Mega Sporting Events (MSEs) shine a spotlight on human rights challenges in host countries, and on the human rights performance of the companies and sponsors involved in delivering the events. Indeed, the life cycle of MSEs is a microcosm of major themes in the field of business and human rights such as concerns over land acquisition, labour rights abuses during venue construction, exploitation of migrant workers, alleged sweatshop and child labour in merchandise production, constraints on the right to protest, clearance of homeless people and street children, and human rights issues on the track and field itself. In this context, sponsors and commercial partners have been targeted, and athletes put under pressure to speak out.
High profile coverage of protests in Brazil, alleged migrant worker exploitation in Qatar, and homosexual discrimination in Russia, as well as concerns over the ever escalating costs of the Olympics and FIFA World Cup in these and other host countries, have led to serious re-examination of the ways MSEs are governed and delivered. There is increasing movement from sports governing bodies to begin to address human rights issues. Several local organising committees have begun to publish human rights commitments, and put in place independent oversight, sustainable sourcing codes, and grievance mechanisms.

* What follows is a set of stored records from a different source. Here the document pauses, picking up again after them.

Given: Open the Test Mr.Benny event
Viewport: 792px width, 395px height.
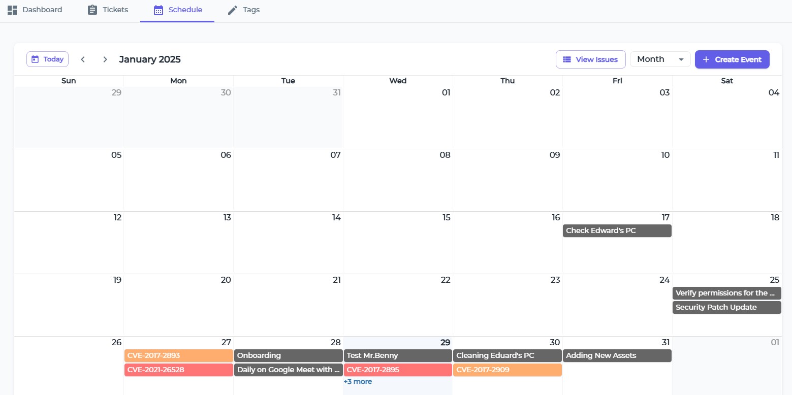Looking at the screenshot, I should [398, 356].
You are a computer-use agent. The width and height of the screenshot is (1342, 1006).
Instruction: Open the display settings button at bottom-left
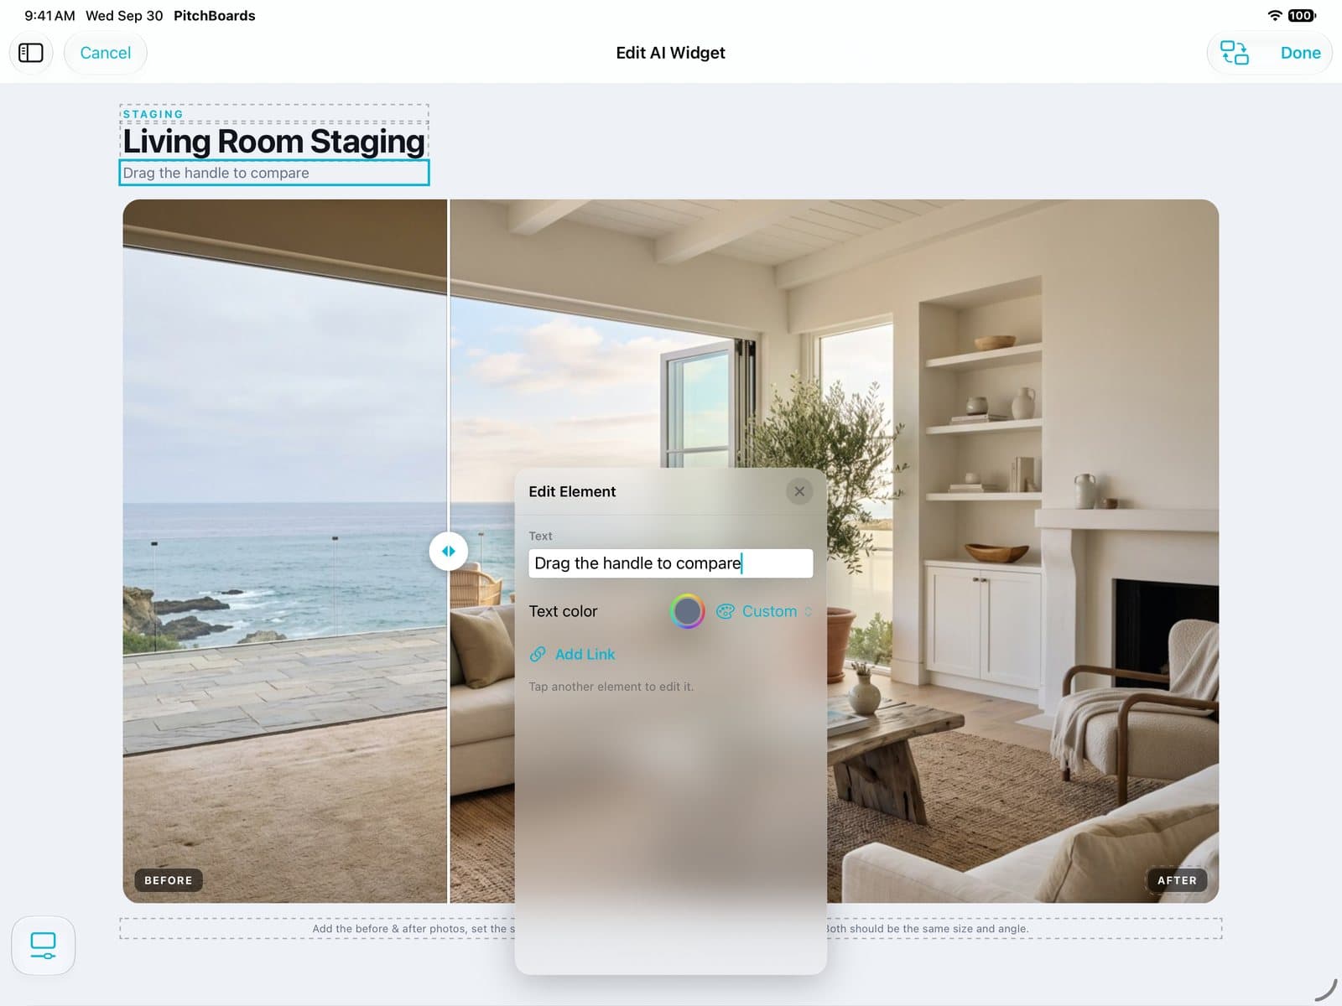tap(43, 946)
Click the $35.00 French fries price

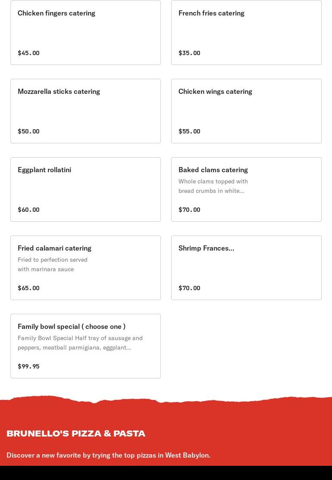coord(189,53)
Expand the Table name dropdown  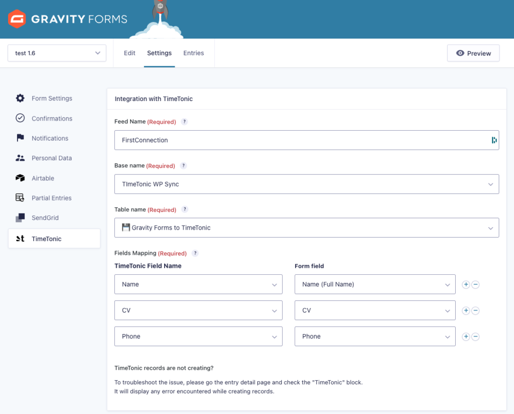(x=306, y=228)
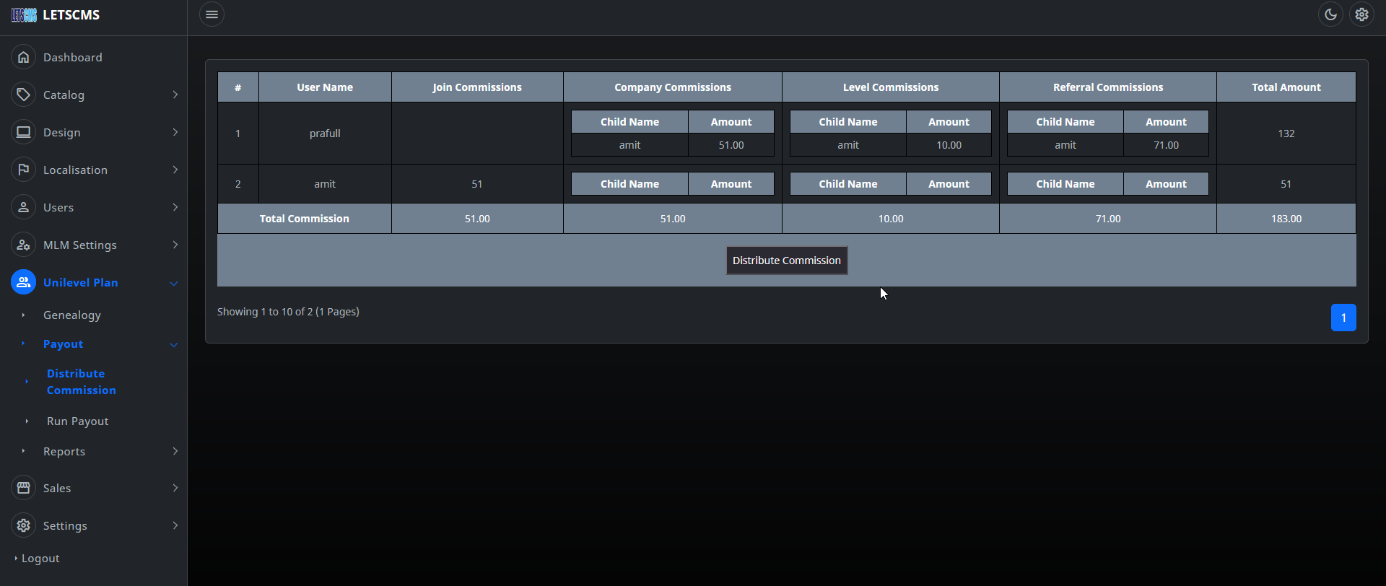Viewport: 1386px width, 586px height.
Task: Click the Design laptop icon
Action: (x=24, y=132)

The UN’s Guiding Principles on Business and Human Rights provide a framework for the main stakeholders involved in staging MSEs to operate in ways consistent with international human rights standards. To date, however, good practice examples are few; and what good practice exists has been fragmented resulting in repeating mistakes, limited coordination and continuity. Shared approaches would enhance the social benefit and minimise the social risks of these events. Currently there is no impartial mechanism for transferring knowledge about how to identify, prevent, mitigate and remediate negative social impacts across MSEs, either within or across most sporting traditions.
The purpose of this meeting was to build consensus on the need for an independent centre for learning on responsibility in sporting events and methods of oversight in their delivery. Ensuring integration of human rights considerations into MSEs and greater accountability, as well as ongoing engagement with rights-holders will be central. The meeting helped ensure that MSEs meet the potential of their founding values in respecting human rights and social inclusion and contributing to sustainable development.

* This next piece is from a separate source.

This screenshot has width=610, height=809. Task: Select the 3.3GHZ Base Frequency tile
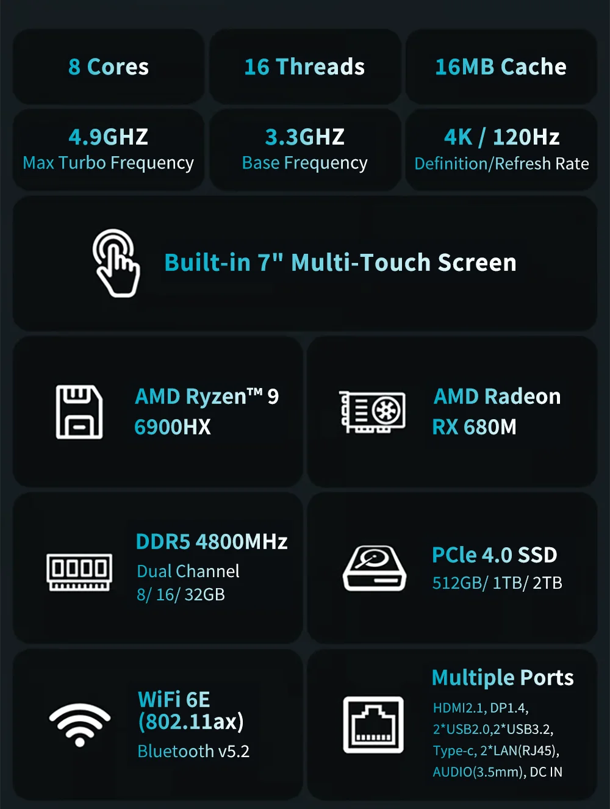305,149
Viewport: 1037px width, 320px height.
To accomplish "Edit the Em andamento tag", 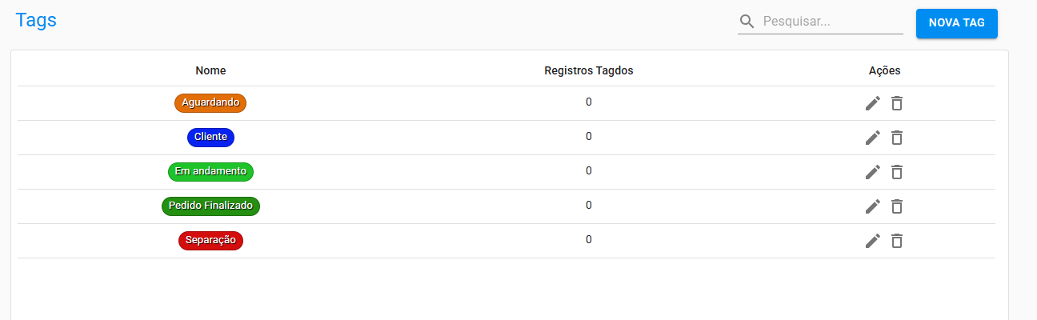I will pos(872,172).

There seemed to be a consensus over the two days that whilst better information exchange between sporting traditions, venues and other stakeholders would serve a valuable purpose, it would not be sufficient on its own to rebuild trust in the eyes of society. Accountability is also essential. The question is what different pre-emptive (due diligence based) and remedial (grievance or mediation-based) approaches might look like in practice. There was recognition that the UN Guiding Principles on Business and Human Rights and the ILO Declaration on Fundamental Principles and Rights at Work provided the standards required for governments and businesses alike. The question is how these might be applied concretely in practice. Many of those attending expressed an interest in working together during 2016 to show what this additional element might look like. One of the key challenges for those involved will be to balance the urgency of the moment, expressed in particular from civil society, trade union and some sponsors, with the need to take concrete steps that build confidence and trust. IHRB offered to continue to play the role of ‘midwife’ during 2016 and to reconvene all actors in a year’s time when the evidence of different pilots could be shared and assessed. A steering group will be established at the start of 2016 to guide the process.